NEW YORK -- For the last 20 years, Guatemalan architect Teddy Cruz has focused on the physical and cultural barriers that divide urban areas, especially those targeting poor and immigrant communities on the U.S.-Mexico border. A pioneer in urban design, Cruz says that one of his goals is to produce new economic models of development that are more inclusive and humane.
In 1980, Martin Eakes created Self Help, a lending institution in North Carolina that provides under-served, low-income communities with loans to finance the purchase of a home or business. He has since established the Center for Responsible Lending, which played a critical role in the aftermath of the subprime mortgage crisis and subsequently helped establish the Consumer Financial Protection Bureau.
Bryan Stevenson, director of the Equal Justice Initiative, tackles bias and misconduct in the American criminal justice system. EJI focuses in particular on marginalized communities, including the poor, minority and under-aged.
These are a few of the "courageous leaders whose lives are devoted to improving systems and institutions so that all people have a voice in the decisions that affect their lives,” said Ford Foundation President Luis Ubiñas upon announcing the Visionaries Awards on Wednesday. The $100,000 prizes are the first of their kind to be given by the Foundation, a blue chip philanthropic organization that is celebrating its 75th anniversary this year.
Among the 12 winners -- a group that ranges from a Brazilian cartographer mapping indigenous communities to a syndicated editorial cartoonist in Kenya -- Cruz, Eakes and Stevenson all underscored the importance of foundational and philanthropic support for their work through the years.
Eakes illustrated in a phone interview the role organizations like the Ford Foundation have played in helping him to curb predatory lending practices.
"When I heard Angela Mozilo, the CEO of Countrywide, saying no one could have seen [the mortgage crisis] coming, I could have almost cried. There were dozens of community workers and non-profits who had said that such a situation was not only possible, but inevitable,” he told The Huffington Post. "Without philanthropic resources, there would have been no counter in the debate."
Stevenson, of the Equal Justice Initiative, said that his work on criminal justice "continues to be very challenging." In a separate phone interview with HuffPost, he noted that the national budget crisis had forced many states to reexamine their prison systems. That has promoted "a more open environment for reform" in the use of alternative methods to incarceration, he said.
But Stevenson remained concerned "the United States still has the highest rate of incarceration and wrongful convictions in the world.” In the early 1970s, approximately 200,000 people were in U.S. prisons, according to his estimation. By the early 2000s, that number had exploded to 2.3 million people -- most of whom were incarcerated for non-violent crimes.
Excessive punishment is another issue Stevenson is working to highlight. America is only country in world where children as young as 13 have been sentenced to life in prison without parole, he added.

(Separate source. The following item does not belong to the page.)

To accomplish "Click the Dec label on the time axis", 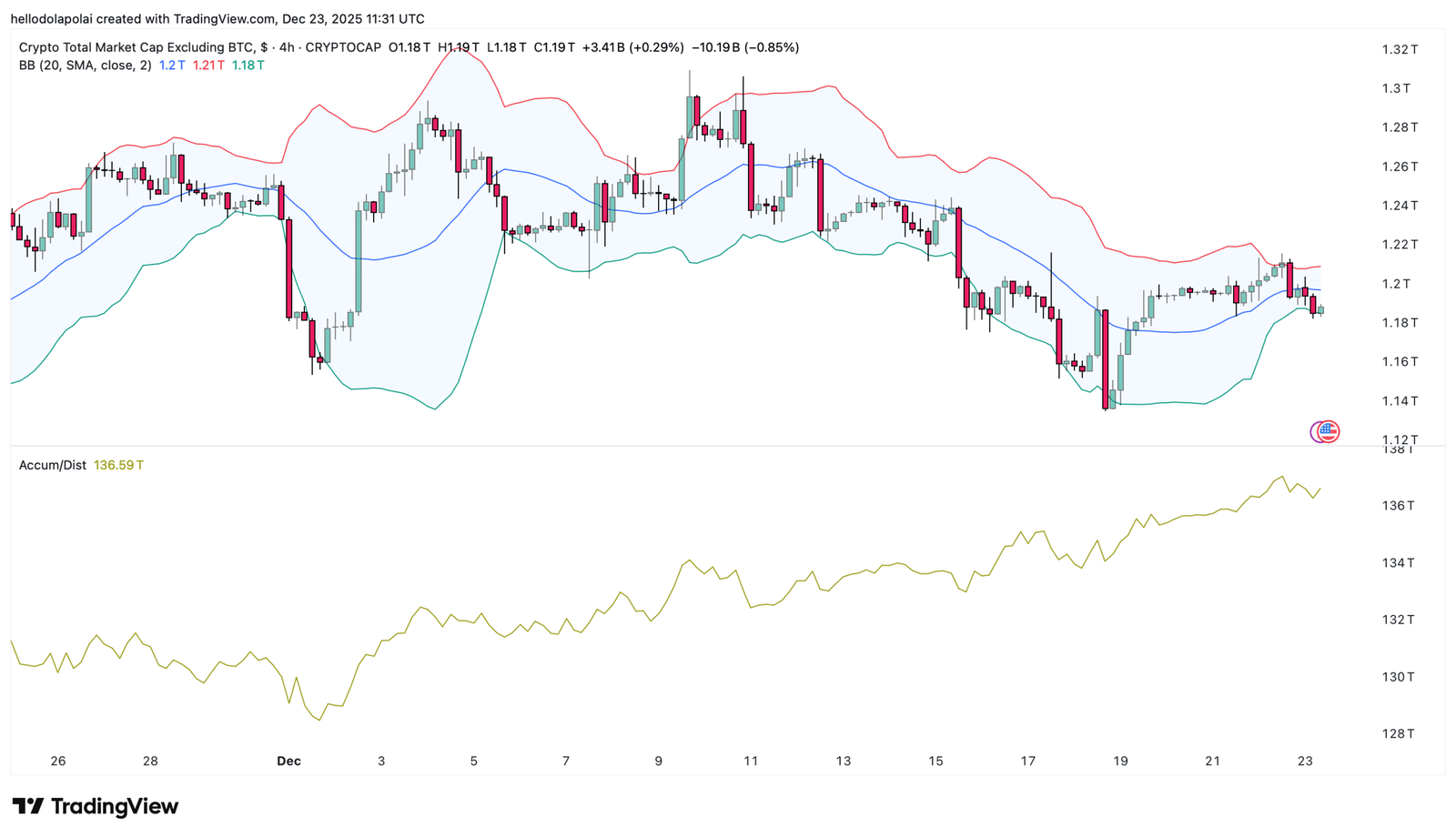I will coord(288,761).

"I'm encouraged by the recognition that this award creates," Stevenson said. "Since so much of what we do is not popular, we often feel marginalized and not encouraged to stand with others."

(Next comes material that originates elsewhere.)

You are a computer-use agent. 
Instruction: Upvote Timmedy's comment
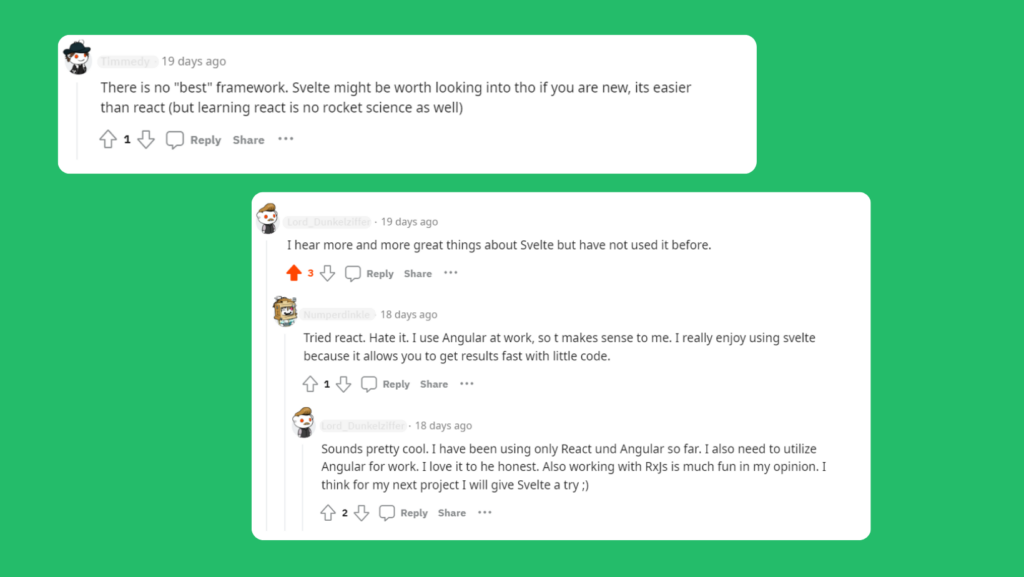pyautogui.click(x=109, y=139)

His hope is to use the Visionaries Award money to enhance EJI’s work around poverty in the rural South and to expand on its efforts to address at-risk children who face prosecution.
Talking with HuffPost about his award, Cruz said the national debate over immigration and border security has increased "surveillance infrastructure, and exert pressure on [border] communities.” On the one hand, Cruz said this surveillance has been detrimental and has had a negative impact, but he contended that it "has enabled another level of support.” The Ford Foundation prize is an example of the positive attention this increased focus has brought to his work.
Cruz outlined several areas where the $100,000 in award money might be directed: work in the non-commercial sector, new housing prototypes and the establishment of a micro-community as a sort of "case study," among other ideas. But, in the end, he acknowledged that the uses were probably too numerous for a limited number of dollars.
With immigration, crime, and consumer protection on the front burner of the national discourse, the recipients testified to the importance of support -- no matter the dollar amount.
"Self Help literally started with $77 from a bake sale," said Eakes. "And it’s grown to almost $2 billion in assets to help middle class families own a piece of the American Dream."